Active strides have been made in this direction with self-supervised transformers and prompt-enabled zero-shot segmentation. TokenCut and LOST were the preliminary efforts followed by CutLER. CutLER generated quality pseudo masks for multiple instances and further learning on these masks. VideoCutLER extended this functionality to videos.

Researchers at UC Berkeley developed Unsupervised SAM (UnSAM), a novel unsupervised method to address the above challenge. Unsupervised SAM uses a divide-and-conquer strategy to identify hierarchical structures in visual scenes and create segmentation masks with varying levels of granularity based on the hierarchical structures. UnSAM’s  Top-Down and Bottom-Up clustering strategies generate masks capturing the most subtle of details, ensuring parallel performance with SA-1B, its human counterpart. By providing ground labels, these masks enable complete and interactive segmentation that captures minutiae better than SAM.

It would be noteworthy to discuss CutLER before diving into the nitty gritty of UnSAM. CutLER introduces a cut-and-learn pipeline with a normalized cut-based method, MaskCut, which generates high-quality masks with the help of a patch-wise cosine similarity matrix obtained from unsupervised ViT. MasKCut iteratively operates, albeit masking out patches from previously segmented instances. This methodology sets the foundation for UnSAM’s divide strategy. It leverages CutLER’s  Normalized Cuts (NCuts)-based method to obtain semantic and instance-level masks from unlabeled raw images. A threshold further filters the generated masks to avoid noise. The Conquer Strategy captures the subtleties, which iteratively merges the generated coarse-grained masks into simpler parts. Non-Maximum Suppression eliminates post-merging redundancy. The bottom-up clustering strategy of UnSAM differentiates it from the earlier tasks and makes it “conquer ” other works while capturing the finest details.
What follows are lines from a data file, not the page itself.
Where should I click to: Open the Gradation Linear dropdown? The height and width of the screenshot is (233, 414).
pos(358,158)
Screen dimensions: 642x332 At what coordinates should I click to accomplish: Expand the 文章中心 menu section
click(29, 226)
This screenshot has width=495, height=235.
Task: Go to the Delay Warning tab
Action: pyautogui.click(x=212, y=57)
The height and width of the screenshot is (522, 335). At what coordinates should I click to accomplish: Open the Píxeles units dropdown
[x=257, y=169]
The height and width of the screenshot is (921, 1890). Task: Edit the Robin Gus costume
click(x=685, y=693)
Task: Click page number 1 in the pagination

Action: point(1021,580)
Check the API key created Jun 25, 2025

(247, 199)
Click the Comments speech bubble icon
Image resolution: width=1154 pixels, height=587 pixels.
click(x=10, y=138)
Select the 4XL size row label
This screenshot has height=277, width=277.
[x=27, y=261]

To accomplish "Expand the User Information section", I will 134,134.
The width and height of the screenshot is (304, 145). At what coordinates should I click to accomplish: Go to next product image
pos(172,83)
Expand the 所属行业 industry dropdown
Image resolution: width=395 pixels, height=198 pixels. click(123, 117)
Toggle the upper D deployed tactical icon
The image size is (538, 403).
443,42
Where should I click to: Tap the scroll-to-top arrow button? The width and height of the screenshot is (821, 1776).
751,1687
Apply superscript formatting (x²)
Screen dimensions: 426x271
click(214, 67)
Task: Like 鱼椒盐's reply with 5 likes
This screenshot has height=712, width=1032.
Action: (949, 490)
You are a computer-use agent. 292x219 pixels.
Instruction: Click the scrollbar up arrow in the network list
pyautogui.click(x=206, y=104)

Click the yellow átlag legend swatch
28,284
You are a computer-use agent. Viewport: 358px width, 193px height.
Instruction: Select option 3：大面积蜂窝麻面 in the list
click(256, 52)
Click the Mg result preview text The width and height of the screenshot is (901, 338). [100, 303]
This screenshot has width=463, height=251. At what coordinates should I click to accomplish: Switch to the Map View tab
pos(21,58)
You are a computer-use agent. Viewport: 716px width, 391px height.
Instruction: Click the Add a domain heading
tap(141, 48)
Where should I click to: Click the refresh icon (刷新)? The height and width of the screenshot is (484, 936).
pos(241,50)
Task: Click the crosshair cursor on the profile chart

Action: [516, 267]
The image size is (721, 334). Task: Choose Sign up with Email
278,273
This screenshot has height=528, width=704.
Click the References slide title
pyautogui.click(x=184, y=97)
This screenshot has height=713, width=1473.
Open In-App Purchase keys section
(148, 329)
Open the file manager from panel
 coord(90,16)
UnSAM outperformed SAM by over 6.7% in AR and 3.9% in AP on the SA-1B dataset when trained with  1% of the dataset. Its performance is comparable when SAM is trained on the complete 11 M image dataset, differing by a mere 1 % considering the dataset size of 0.4 M images. On average, UnSAM surpassed the previous SOTA by 11.0% in AR. When evaluated on PartImageNet and PACO, UnSAM exceeds the SOTA by 16.6% and 12.6 %, respectively. Furthermore, UnSAM+, which combines the accuracies of  SA-1B(1% dataset )  with the intricacies of unsupervised masks, outperforms even SAM by 1.3 %. Even with a backbone three times smaller.

In conclusion, UnSAM proves that high-quality results can be obtained without using humongous datasets created by intensive human endeavors. Small, Lightweight architectures could be used alongside UnSAM-generated masks to advance sensitive fields like medicine and science. UnSAM may not be the big bang in segmentation, but it seems to show the cosmic realm of segmentation light, ushering in a new research era in unsupervised vision learning.